What to produce:
Copy out the entries word for word, from the line containing "You are a GUI" through the line containing "Looking at the", with both of those lines included. Leave the pictures out.

Data provided:

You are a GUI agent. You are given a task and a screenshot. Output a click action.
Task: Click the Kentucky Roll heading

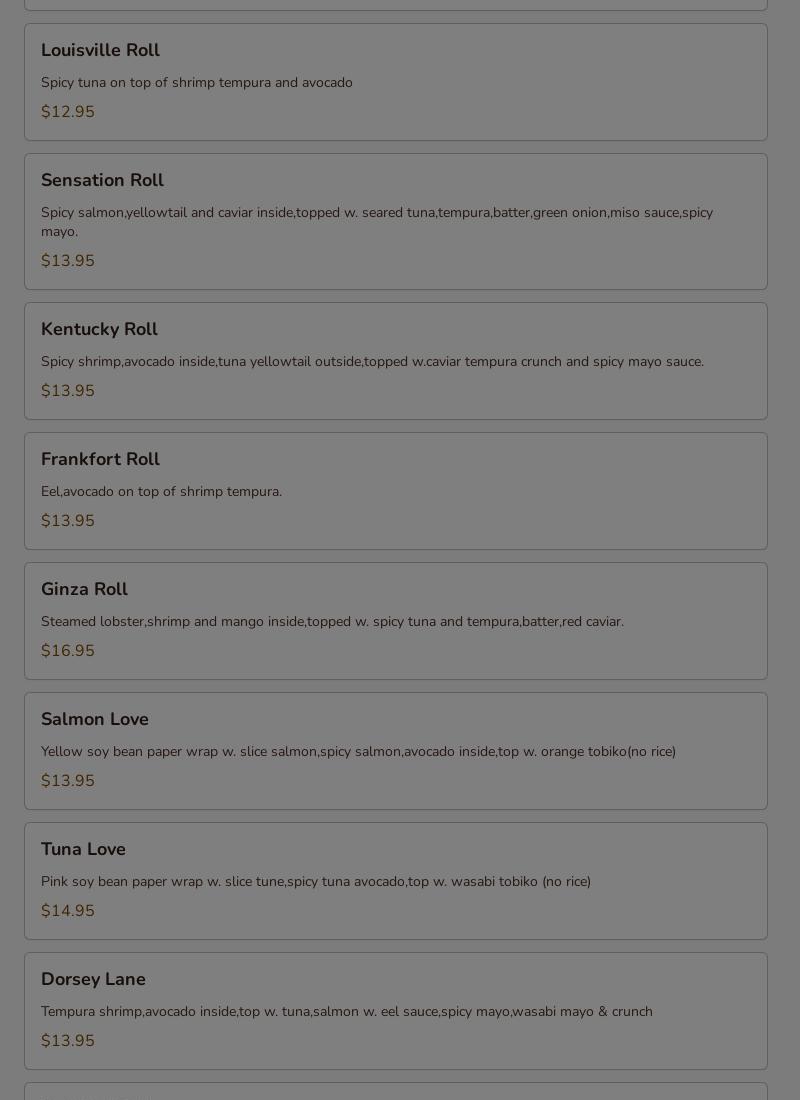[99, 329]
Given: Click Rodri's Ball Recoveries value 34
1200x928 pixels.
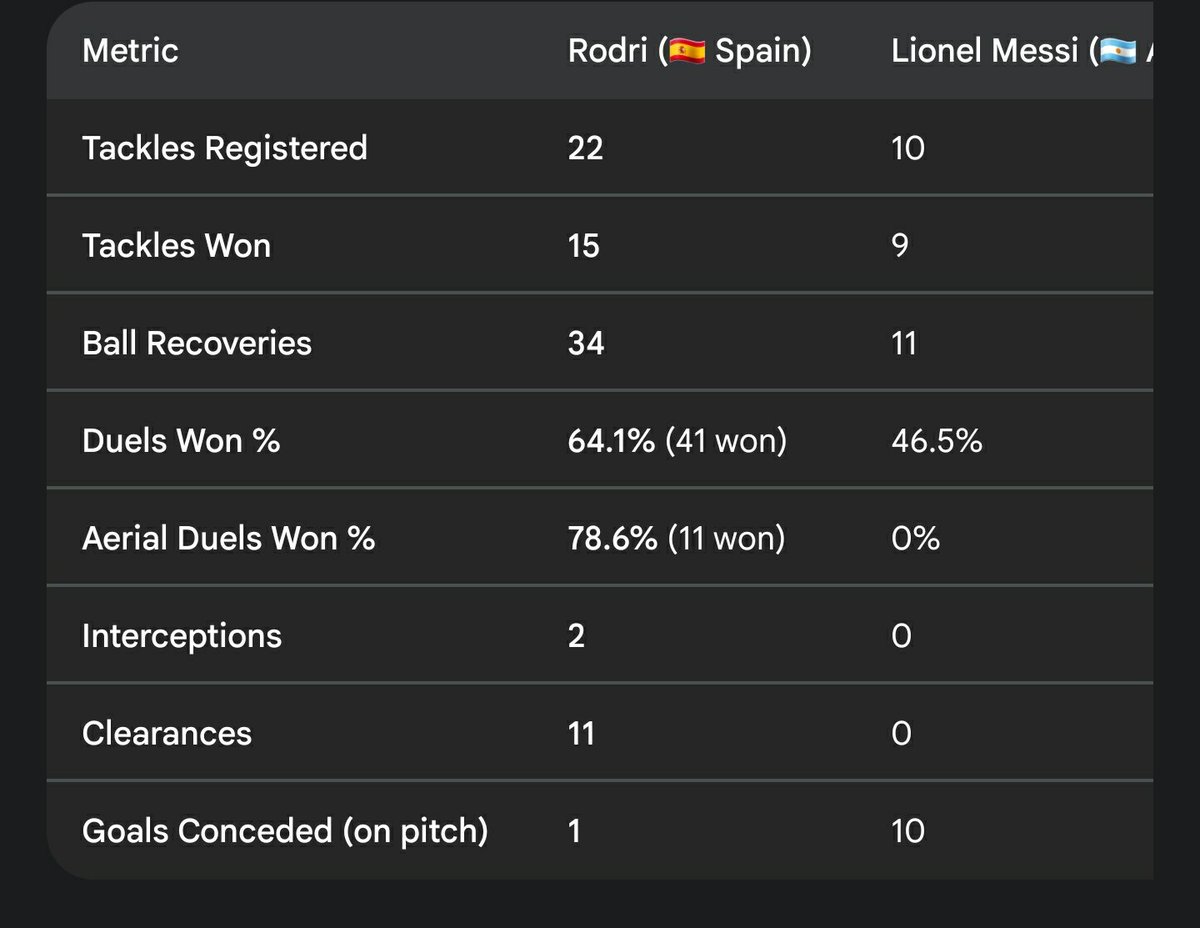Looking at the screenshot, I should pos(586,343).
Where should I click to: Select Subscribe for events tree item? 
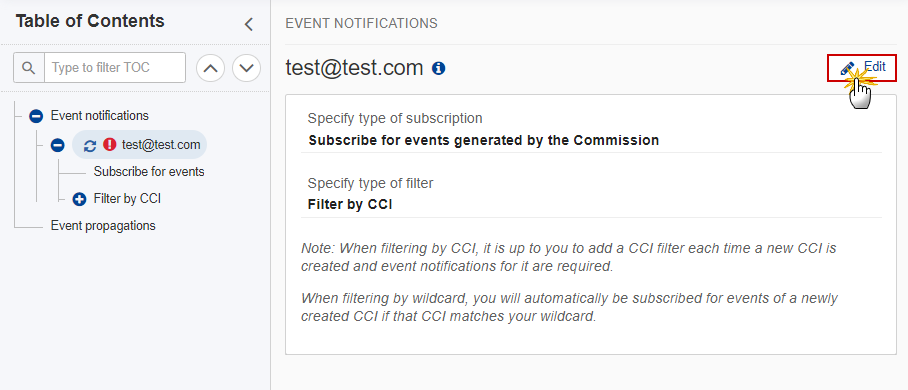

--

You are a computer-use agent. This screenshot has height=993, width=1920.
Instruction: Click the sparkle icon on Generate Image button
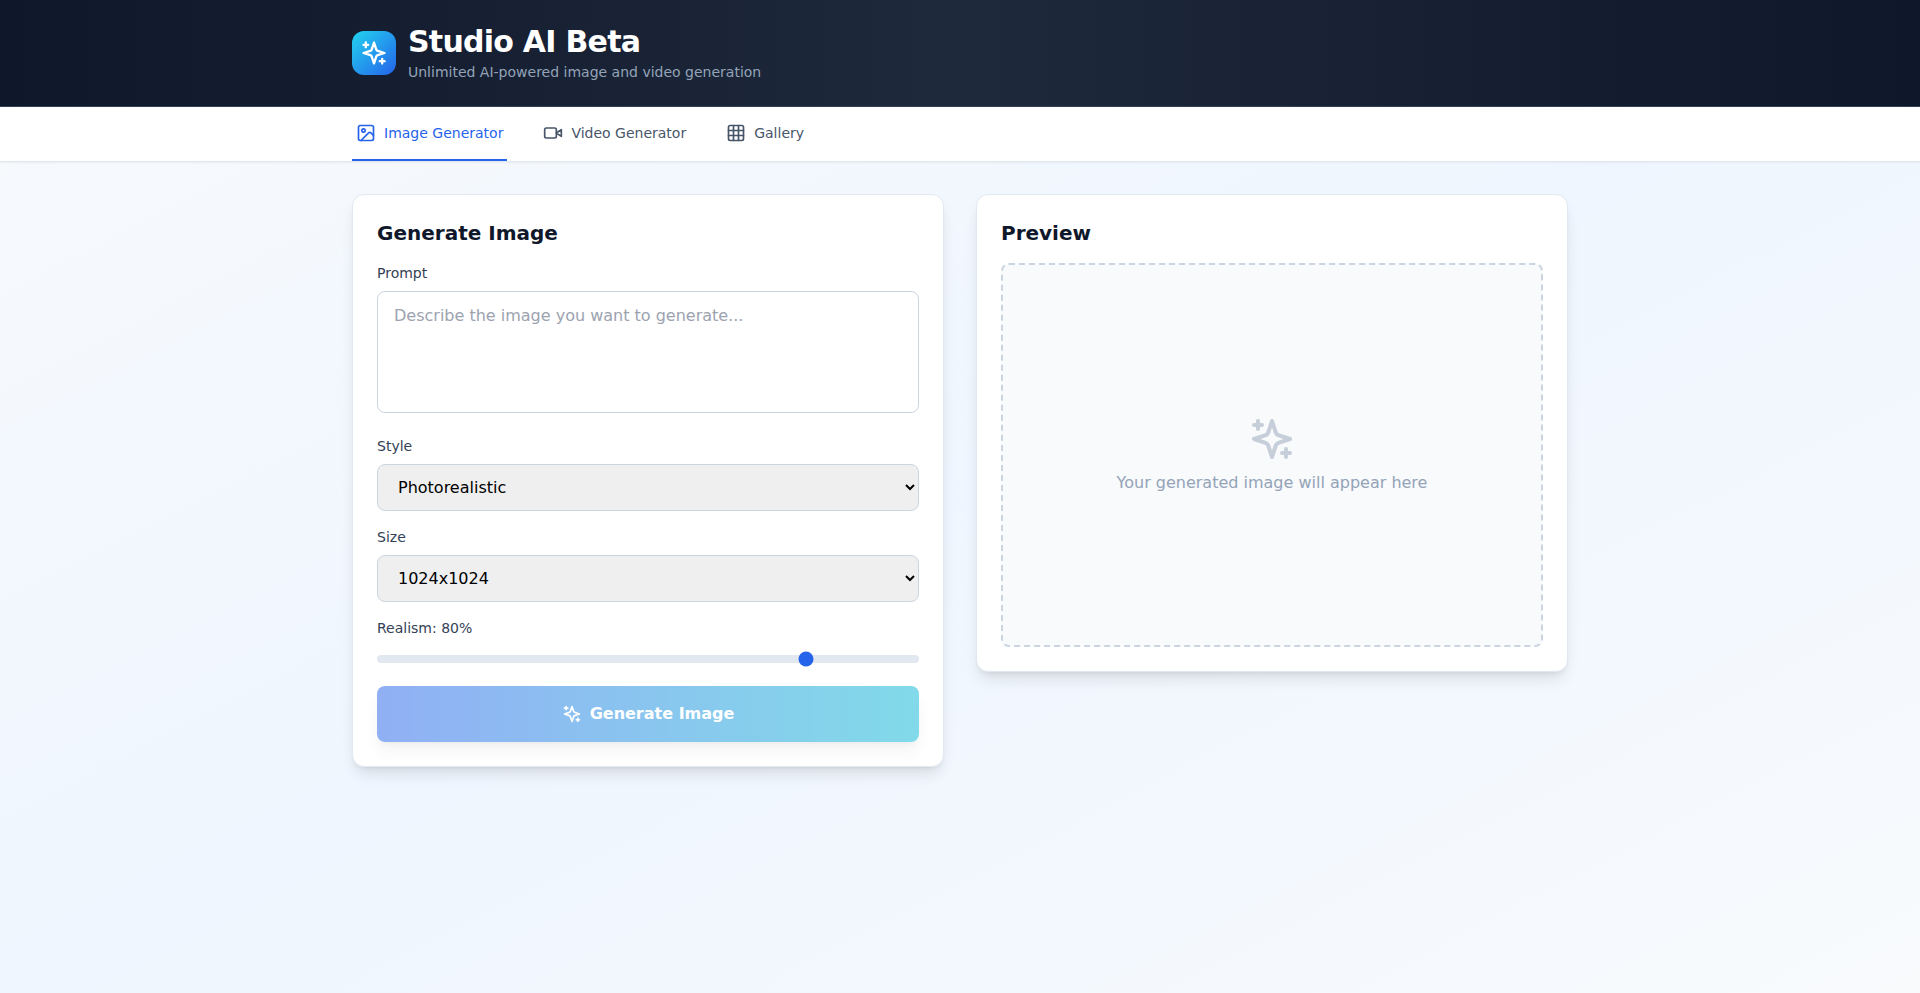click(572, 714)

--

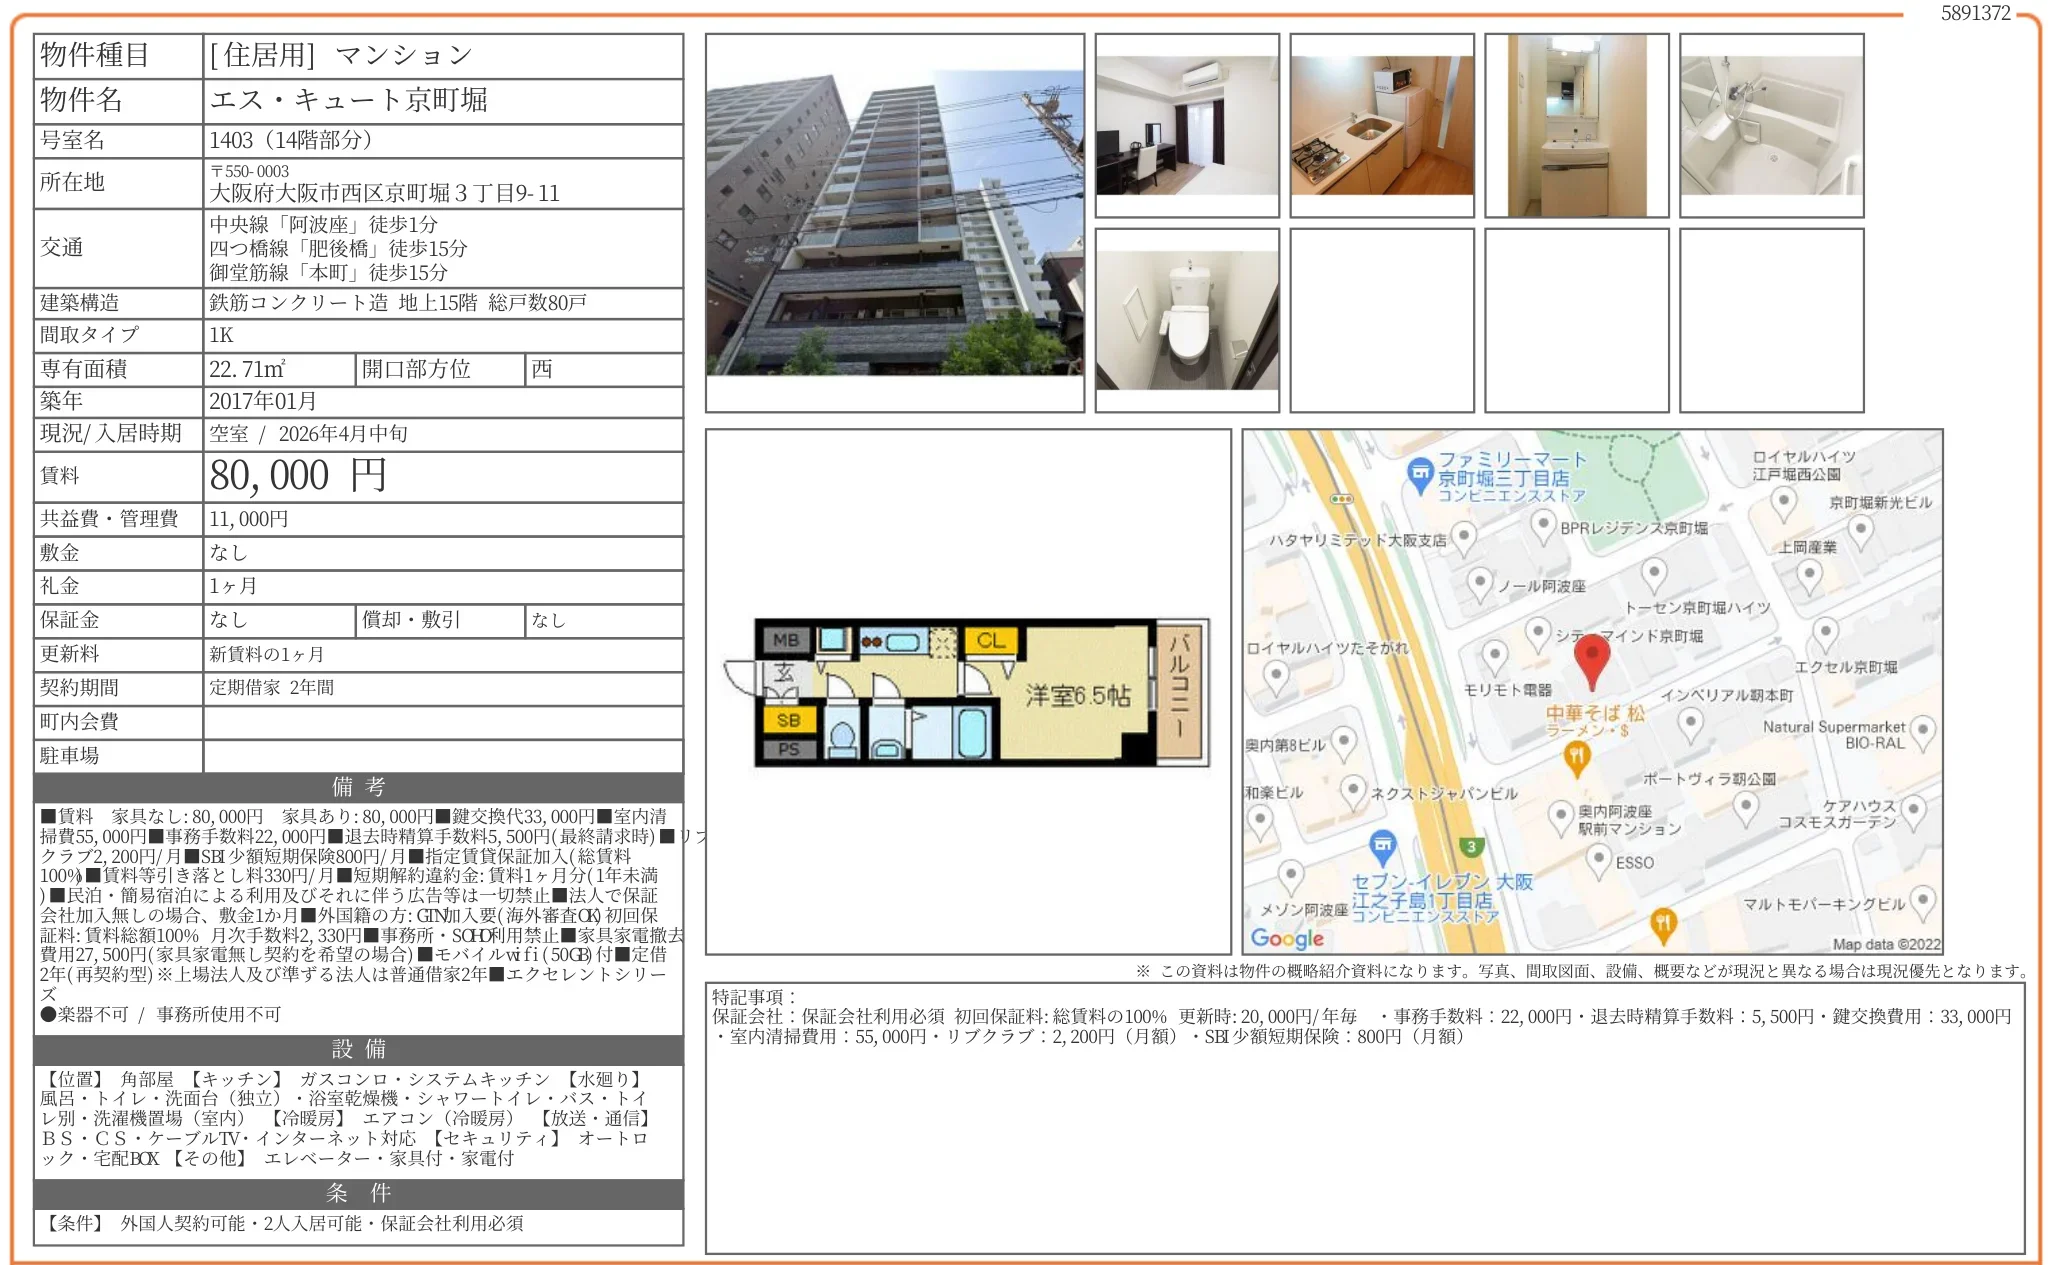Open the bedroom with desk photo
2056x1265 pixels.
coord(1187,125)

Reply to the task:
You are a GUI agent. You are given a task and a screenshot. Output a click action.
Task: Click the Kentucky Roll heading

[99, 329]
Given: Click Rodri's Ball Recoveries value 34
1200x928 pixels.
Looking at the screenshot, I should pos(586,343).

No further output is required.